**Exercise objective:**
Make an exact copy, from the records below, of the lines from the line containing "You are a GUI" to the line containing "Given: Click the", both lines included, excluding pictures.

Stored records

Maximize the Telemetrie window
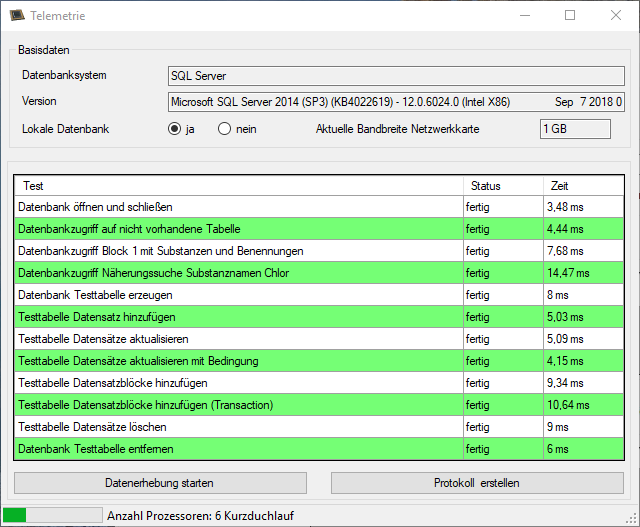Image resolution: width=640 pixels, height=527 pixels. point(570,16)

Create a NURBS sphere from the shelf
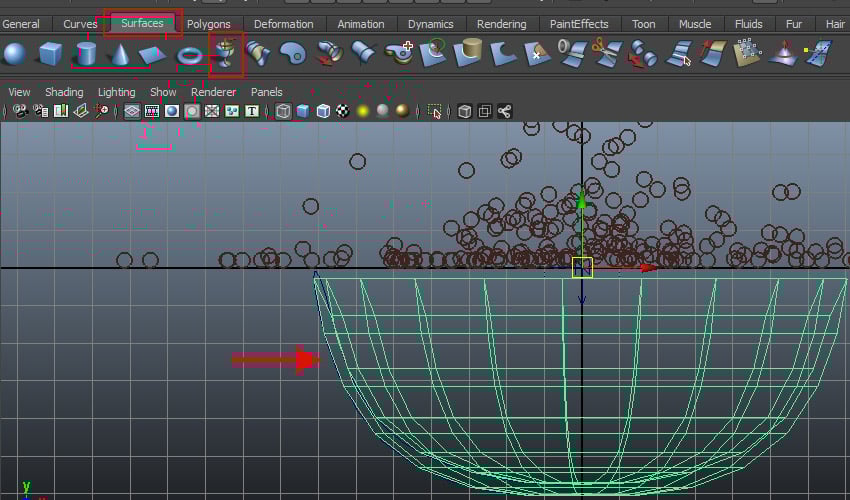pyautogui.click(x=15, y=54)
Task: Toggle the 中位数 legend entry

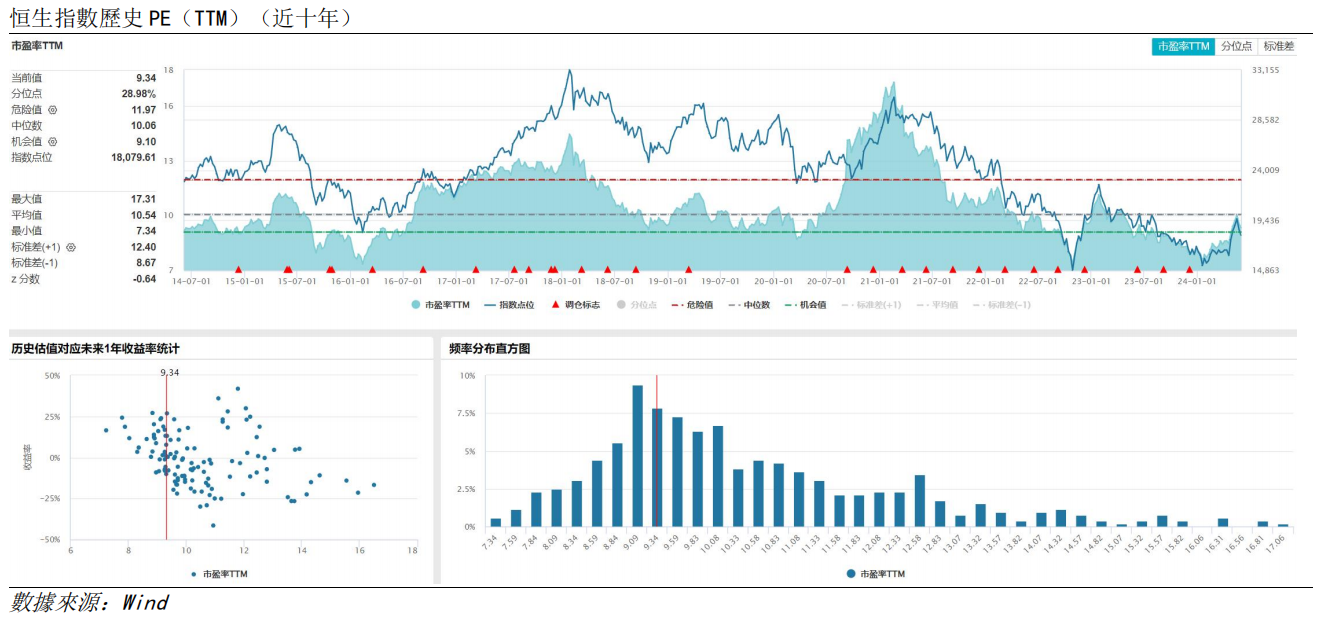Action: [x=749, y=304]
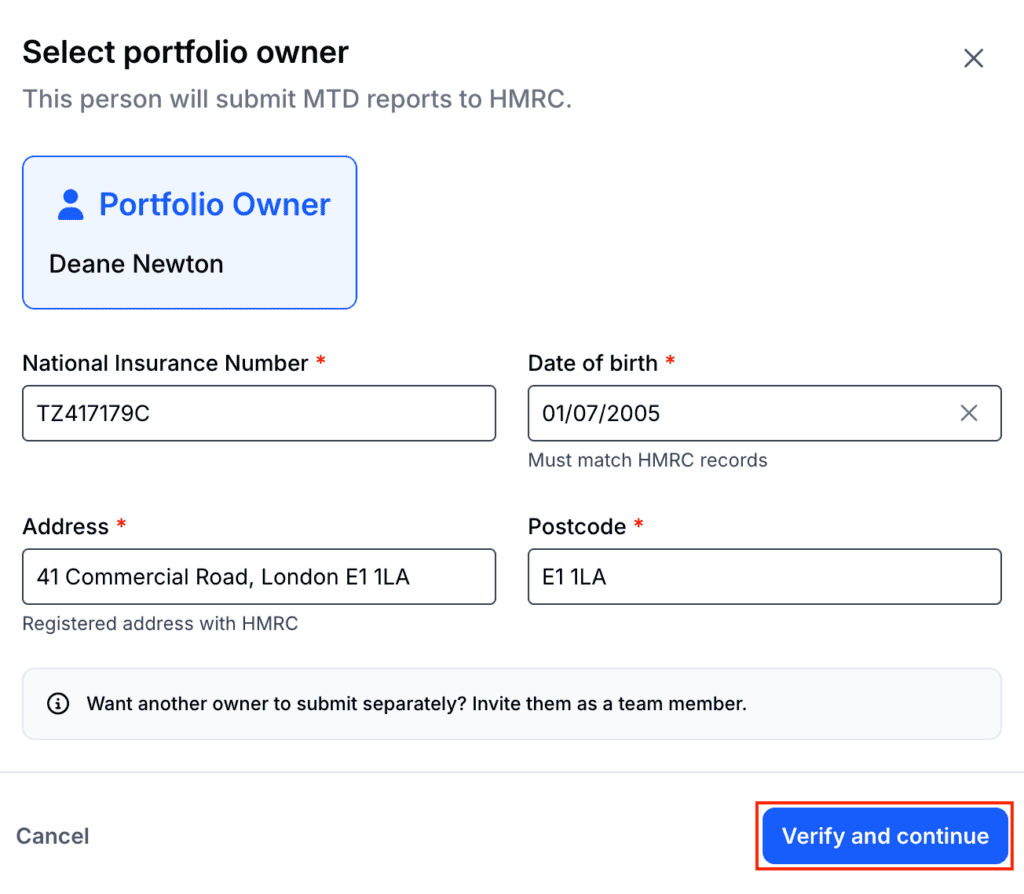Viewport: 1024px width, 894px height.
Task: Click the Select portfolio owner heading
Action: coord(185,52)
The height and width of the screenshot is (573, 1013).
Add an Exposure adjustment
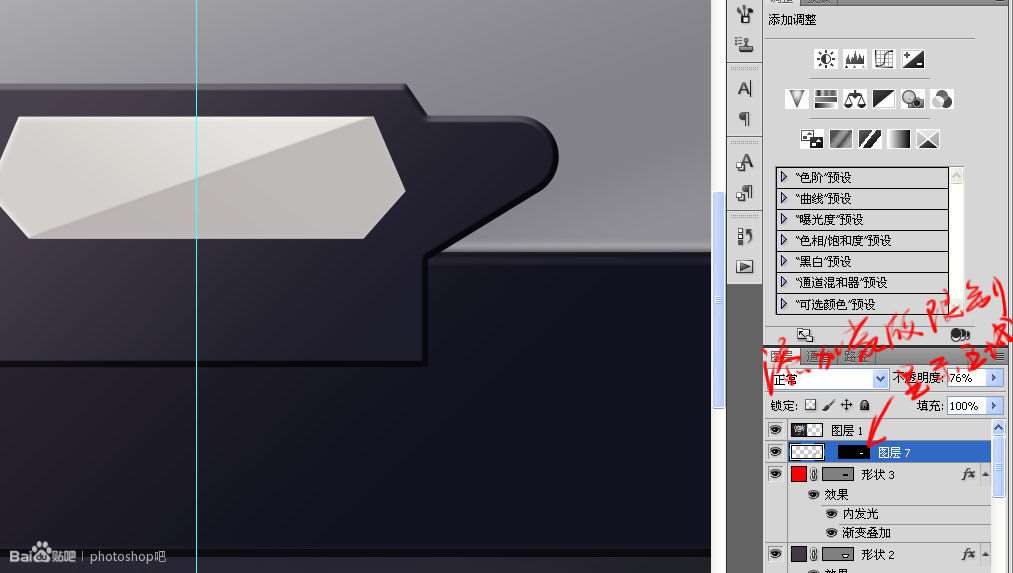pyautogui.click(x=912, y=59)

---

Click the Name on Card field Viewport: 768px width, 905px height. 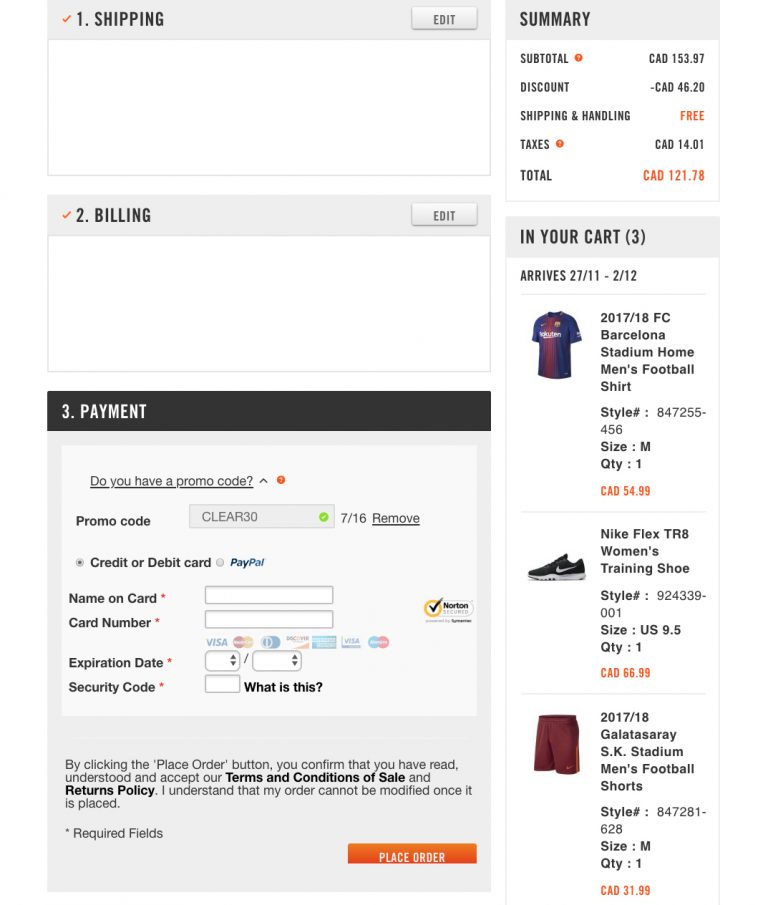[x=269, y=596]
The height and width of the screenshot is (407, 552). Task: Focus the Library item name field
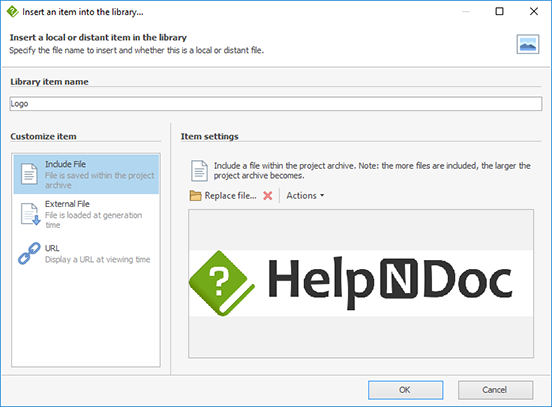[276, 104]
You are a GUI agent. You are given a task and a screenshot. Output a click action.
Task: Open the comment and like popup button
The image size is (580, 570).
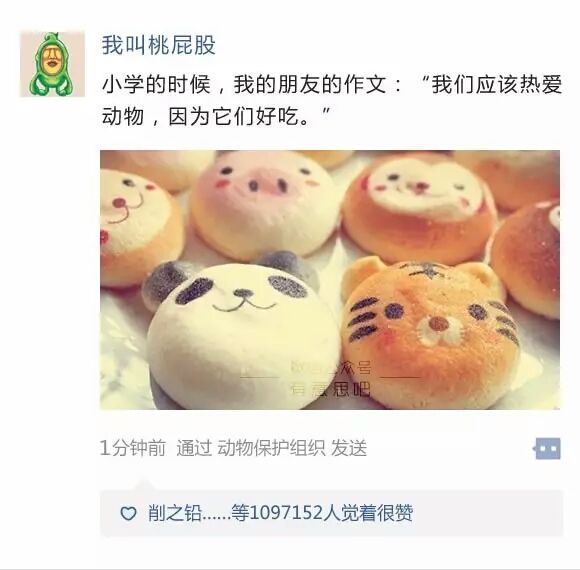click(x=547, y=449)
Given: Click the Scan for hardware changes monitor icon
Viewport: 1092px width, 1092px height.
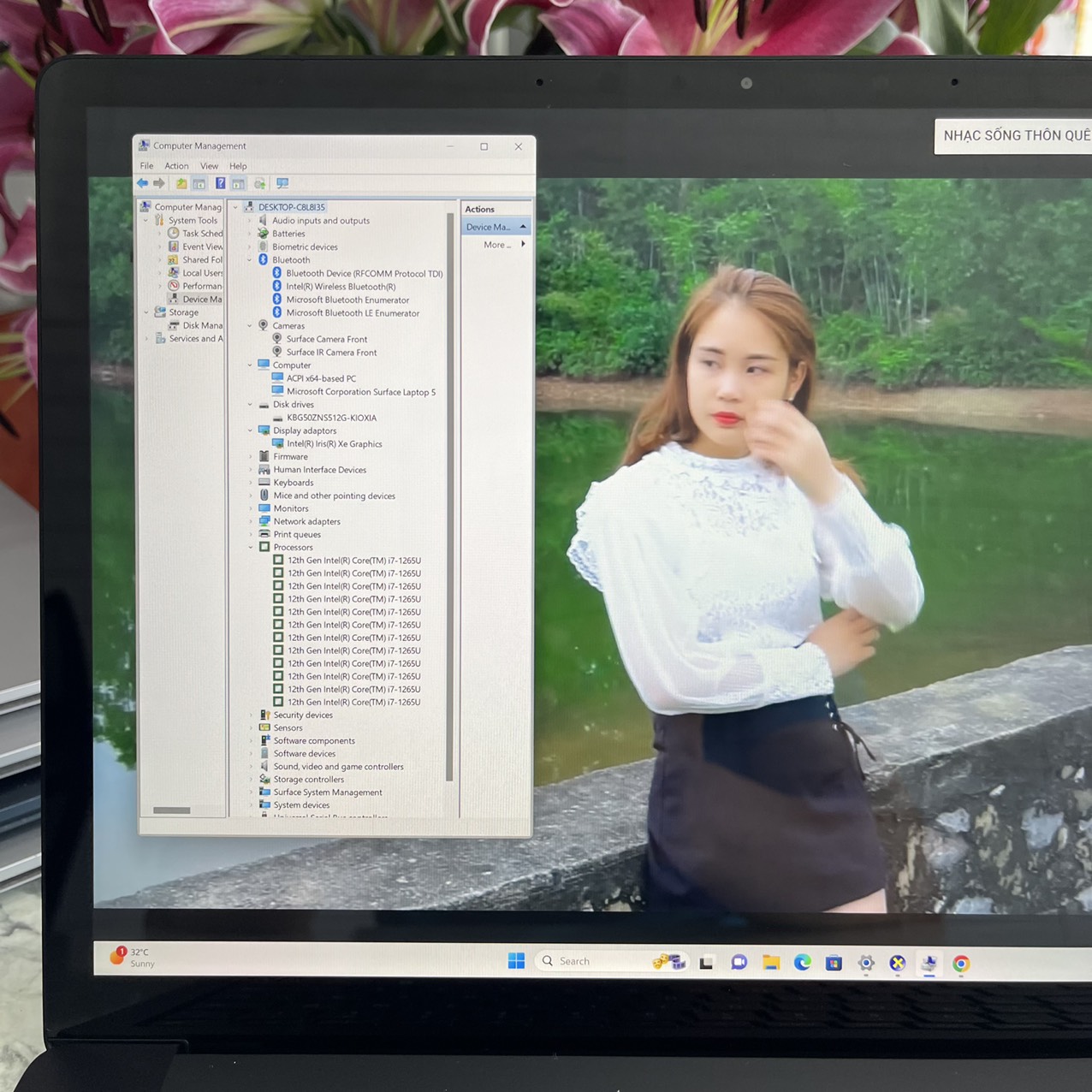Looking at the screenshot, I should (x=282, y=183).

**Solution to this task:**
You are a GUI agent. You are given a task and a screenshot. Output a click action.
Task: Open the comment and like popup button
The image size is (580, 570).
click(x=547, y=449)
Given: Click the Scan for hardware changes monitor icon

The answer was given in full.